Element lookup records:
begin

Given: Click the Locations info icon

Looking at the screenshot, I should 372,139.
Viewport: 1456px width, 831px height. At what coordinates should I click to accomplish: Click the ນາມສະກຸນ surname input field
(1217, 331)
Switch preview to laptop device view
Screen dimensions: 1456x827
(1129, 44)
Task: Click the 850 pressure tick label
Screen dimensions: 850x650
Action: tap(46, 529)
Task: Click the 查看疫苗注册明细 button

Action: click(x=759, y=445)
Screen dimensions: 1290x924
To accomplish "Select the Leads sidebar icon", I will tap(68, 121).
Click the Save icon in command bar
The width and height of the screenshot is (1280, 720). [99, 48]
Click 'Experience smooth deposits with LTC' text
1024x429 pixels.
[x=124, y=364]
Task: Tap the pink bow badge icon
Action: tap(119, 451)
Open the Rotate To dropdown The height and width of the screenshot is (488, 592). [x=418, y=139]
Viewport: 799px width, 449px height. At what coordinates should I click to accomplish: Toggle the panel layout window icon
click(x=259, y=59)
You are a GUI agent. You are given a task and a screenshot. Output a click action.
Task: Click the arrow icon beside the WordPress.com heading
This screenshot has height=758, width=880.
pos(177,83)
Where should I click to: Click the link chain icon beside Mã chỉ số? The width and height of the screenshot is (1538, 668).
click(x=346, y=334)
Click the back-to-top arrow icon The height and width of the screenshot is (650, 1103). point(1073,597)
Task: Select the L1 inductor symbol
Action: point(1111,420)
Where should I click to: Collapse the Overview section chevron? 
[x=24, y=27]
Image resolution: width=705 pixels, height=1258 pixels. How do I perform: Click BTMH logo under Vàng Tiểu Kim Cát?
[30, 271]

end

Format the data above as a JSON array of strings, with one string for each line and blank lines omitted.

Written response:
[
  "Given: Click the Locations info icon",
  "Looking at the screenshot, I should 372,139.",
  "Viewport: 1456px width, 831px height. At what coordinates should I click to accomplish: Click the ນາມສະກຸນ surname input field",
  "(1217, 331)",
  "Switch preview to laptop device view",
  "Screen dimensions: 1456x827",
  "(1129, 44)",
  "Task: Click the 850 pressure tick label",
  "Screen dimensions: 850x650",
  "Action: tap(46, 529)",
  "Task: Click the 查看疫苗注册明细 button",
  "Action: click(x=759, y=445)",
  "Screen dimensions: 1290x924",
  "To accomplish \"Select the Leads sidebar icon\", I will tap(68, 121).",
  "Click the Save icon in command bar",
  "The width and height of the screenshot is (1280, 720). [99, 48]",
  "Click 'Experience smooth deposits with LTC' text",
  "1024x429 pixels.",
  "[x=124, y=364]",
  "Task: Tap the pink bow badge icon",
  "Action: tap(119, 451)",
  "Open the Rotate To dropdown The height and width of the screenshot is (488, 592). [x=418, y=139]",
  "Viewport: 799px width, 449px height. At what coordinates should I click to accomplish: Toggle the panel layout window icon",
  "click(x=259, y=59)",
  "You are a GUI agent. You are given a task and a screenshot. Output a click action.",
  "Task: Click the arrow icon beside the WordPress.com heading",
  "This screenshot has height=758, width=880.",
  "pos(177,83)",
  "Where should I click to: Click the link chain icon beside Mã chỉ số? The width and height of the screenshot is (1538, 668).",
  "click(x=346, y=334)",
  "Click the back-to-top arrow icon The height and width of the screenshot is (650, 1103). point(1073,597)",
  "Task: Select the L1 inductor symbol",
  "Action: point(1111,420)",
  "Where should I click to: Collapse the Overview section chevron? ",
  "[x=24, y=27]",
  "Image resolution: width=705 pixels, height=1258 pixels. How do I perform: Click BTMH logo under Vàng Tiểu Kim Cát?",
  "[30, 271]"
]